Where’s My +3 Staff of Confession?
I spent much of my early adolescence playing Dungeons and Dragons. This made me a social pariah to everyone but my fellow players, but I didn’t mind. Until I turned 15 or so, and really discovered girls.
We were a motley crew, as you might imagine, four or five social outcasts spending all of Sunday rolling dice and moving carefully-painted lead figurines around a table. Among us were Albert, the introverted Chinese kid with heavy dandruff, Richard, the tiny British kid with hair like steel wool and Christian, who, despite being a Swedish teen model, remained tremendously uncool.

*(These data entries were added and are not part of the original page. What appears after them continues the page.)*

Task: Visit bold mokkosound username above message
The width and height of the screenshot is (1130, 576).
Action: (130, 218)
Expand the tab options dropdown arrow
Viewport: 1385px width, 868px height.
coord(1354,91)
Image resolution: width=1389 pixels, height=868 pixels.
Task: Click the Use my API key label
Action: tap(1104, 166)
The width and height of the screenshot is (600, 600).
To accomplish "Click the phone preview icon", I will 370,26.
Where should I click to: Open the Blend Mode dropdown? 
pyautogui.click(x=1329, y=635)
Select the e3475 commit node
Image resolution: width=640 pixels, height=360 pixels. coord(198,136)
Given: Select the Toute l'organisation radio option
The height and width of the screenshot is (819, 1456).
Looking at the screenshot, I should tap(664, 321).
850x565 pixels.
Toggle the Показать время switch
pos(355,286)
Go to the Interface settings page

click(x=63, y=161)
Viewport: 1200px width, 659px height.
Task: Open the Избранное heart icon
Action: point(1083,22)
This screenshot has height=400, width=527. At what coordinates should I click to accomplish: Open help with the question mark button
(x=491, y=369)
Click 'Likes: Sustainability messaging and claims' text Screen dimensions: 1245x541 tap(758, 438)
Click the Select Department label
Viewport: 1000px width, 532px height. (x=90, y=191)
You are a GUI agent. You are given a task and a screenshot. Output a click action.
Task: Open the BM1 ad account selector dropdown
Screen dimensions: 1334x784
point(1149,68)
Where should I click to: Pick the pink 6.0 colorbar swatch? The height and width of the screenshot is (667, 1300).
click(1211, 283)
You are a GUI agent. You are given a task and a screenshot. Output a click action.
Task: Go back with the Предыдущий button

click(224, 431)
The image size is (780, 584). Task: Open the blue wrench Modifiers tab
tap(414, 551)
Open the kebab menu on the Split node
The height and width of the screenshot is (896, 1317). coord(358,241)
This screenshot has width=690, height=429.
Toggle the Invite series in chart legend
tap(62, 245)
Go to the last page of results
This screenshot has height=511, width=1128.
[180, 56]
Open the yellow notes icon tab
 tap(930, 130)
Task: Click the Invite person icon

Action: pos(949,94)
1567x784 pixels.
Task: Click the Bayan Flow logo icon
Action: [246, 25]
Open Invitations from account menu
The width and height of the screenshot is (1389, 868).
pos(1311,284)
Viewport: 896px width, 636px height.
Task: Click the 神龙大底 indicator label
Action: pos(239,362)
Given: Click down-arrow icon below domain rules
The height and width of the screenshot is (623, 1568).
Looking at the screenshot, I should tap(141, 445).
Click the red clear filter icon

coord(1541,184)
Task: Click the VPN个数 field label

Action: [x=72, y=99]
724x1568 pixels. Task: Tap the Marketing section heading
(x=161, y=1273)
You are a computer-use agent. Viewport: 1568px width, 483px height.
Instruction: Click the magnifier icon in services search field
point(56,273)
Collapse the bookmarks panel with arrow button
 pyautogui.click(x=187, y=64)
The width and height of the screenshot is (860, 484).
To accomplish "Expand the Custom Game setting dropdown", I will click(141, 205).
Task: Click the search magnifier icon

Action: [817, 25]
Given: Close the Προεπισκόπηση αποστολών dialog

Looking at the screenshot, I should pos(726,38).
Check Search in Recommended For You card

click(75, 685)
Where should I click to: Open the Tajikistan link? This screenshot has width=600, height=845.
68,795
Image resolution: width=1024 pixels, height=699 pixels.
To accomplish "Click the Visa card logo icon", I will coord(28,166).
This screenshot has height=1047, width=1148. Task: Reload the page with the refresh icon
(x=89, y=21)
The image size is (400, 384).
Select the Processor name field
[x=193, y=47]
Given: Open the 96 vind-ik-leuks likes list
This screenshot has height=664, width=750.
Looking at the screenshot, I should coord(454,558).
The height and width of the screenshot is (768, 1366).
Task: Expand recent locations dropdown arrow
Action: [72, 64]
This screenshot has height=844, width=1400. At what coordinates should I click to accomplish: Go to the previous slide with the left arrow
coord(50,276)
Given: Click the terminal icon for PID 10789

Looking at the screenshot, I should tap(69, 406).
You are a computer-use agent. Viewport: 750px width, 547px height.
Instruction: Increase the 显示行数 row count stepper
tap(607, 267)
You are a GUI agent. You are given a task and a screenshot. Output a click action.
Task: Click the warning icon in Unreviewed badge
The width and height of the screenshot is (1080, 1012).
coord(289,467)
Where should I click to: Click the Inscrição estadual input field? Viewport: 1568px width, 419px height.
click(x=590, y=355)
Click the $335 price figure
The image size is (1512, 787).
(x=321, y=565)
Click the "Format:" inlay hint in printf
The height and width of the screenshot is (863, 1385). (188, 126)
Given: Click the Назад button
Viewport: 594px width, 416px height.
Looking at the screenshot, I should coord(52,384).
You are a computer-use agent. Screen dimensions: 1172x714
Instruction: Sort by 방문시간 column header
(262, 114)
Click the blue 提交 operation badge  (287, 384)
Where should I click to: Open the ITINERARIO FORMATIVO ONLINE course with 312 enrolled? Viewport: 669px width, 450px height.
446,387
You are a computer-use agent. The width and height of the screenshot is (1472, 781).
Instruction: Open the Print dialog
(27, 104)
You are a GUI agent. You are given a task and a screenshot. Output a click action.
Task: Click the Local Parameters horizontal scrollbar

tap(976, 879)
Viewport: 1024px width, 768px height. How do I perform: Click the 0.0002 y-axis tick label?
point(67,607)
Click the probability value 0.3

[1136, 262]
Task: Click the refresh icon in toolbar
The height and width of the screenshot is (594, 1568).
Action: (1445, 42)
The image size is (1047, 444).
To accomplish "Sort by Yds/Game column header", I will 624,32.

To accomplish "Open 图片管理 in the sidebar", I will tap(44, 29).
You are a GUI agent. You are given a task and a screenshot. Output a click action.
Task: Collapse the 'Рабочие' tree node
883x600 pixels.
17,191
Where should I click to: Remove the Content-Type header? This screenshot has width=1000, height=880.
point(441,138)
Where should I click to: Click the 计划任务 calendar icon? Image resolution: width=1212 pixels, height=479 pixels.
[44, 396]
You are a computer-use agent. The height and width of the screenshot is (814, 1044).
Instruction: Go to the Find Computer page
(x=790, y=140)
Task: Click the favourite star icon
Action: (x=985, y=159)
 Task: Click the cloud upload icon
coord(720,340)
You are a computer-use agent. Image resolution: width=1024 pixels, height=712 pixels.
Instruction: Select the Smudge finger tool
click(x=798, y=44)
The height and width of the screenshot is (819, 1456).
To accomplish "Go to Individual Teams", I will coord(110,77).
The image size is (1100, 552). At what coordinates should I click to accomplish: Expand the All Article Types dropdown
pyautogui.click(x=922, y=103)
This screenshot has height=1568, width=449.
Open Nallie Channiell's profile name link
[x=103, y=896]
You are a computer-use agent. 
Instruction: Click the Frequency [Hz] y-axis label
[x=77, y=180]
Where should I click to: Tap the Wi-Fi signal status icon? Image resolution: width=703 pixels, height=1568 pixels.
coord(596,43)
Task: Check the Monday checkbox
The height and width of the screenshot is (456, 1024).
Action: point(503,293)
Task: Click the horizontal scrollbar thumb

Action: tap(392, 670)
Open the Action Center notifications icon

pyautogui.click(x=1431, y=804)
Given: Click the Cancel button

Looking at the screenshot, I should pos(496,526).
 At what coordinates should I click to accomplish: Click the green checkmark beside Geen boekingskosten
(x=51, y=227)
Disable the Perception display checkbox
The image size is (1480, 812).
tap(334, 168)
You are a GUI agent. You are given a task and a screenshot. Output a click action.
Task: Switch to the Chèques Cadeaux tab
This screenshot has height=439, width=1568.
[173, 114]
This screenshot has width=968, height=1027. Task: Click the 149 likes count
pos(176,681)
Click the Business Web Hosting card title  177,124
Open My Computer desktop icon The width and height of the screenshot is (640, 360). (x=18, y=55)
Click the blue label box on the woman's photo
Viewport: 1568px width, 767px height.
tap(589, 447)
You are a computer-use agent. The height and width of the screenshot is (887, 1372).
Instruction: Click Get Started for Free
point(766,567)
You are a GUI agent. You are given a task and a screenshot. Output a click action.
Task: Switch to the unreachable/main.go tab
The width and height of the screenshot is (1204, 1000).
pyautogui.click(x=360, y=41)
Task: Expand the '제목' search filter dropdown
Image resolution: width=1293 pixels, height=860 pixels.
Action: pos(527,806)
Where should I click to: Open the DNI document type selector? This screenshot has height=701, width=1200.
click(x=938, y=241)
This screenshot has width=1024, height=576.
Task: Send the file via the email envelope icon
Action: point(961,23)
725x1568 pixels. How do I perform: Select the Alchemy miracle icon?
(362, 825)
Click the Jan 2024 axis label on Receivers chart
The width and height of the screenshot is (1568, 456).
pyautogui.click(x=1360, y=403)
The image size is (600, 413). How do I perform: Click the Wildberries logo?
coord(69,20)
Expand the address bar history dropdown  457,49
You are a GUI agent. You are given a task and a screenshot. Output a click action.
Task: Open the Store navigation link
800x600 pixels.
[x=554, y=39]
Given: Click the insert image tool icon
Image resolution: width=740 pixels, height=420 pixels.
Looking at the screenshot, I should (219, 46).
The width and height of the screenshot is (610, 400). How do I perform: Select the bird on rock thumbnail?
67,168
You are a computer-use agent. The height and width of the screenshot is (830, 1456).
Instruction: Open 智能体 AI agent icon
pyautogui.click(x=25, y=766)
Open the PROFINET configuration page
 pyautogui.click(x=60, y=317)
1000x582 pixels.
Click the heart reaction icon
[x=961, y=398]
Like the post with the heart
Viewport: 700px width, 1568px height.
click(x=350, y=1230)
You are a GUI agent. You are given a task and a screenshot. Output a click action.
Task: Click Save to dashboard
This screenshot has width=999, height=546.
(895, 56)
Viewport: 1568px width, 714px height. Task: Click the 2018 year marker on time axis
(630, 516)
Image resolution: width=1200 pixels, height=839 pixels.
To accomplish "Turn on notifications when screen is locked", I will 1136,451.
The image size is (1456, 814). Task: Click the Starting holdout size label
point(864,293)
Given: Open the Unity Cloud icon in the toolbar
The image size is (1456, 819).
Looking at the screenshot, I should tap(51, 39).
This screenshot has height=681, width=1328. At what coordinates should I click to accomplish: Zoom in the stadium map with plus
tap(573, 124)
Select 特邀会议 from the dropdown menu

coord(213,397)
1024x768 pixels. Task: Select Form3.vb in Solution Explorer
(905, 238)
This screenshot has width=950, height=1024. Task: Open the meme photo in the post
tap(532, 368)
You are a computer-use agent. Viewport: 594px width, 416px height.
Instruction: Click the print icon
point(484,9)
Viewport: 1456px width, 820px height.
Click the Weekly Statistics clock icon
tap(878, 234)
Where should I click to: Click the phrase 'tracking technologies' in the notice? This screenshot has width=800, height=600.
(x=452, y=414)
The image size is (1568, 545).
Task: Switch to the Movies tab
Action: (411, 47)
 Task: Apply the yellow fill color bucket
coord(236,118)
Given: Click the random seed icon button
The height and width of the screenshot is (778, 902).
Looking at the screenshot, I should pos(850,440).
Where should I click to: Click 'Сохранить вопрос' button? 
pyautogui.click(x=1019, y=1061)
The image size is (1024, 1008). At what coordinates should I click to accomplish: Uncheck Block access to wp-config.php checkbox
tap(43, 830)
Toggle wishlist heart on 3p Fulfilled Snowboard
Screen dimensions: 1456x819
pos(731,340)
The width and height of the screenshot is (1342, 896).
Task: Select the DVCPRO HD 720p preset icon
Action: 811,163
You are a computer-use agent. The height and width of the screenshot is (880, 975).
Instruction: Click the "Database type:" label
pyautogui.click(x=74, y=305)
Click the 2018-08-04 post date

I credit D&D (and related games) with increasing my vocabulary, fostering my creativity and improving my public speaking. Additionally, it was a heck of a lot of fun. I still have the many-sided dice–they’re wonderful, strange objects–in a storage box somewhere.
I mention all this because the 30th anniversary of D&D has arrived. Though many players have moved on to computer RPGs, I gather that plenty of people still play with pencils, dice and their imaginations. Not surprisingly, the blogosphere is all pointing toward this NPR piece, where you can listen to ten minutes of a game in progress. We never went so far as to do the kooky voices, and since when do you roll for initiative on a d20?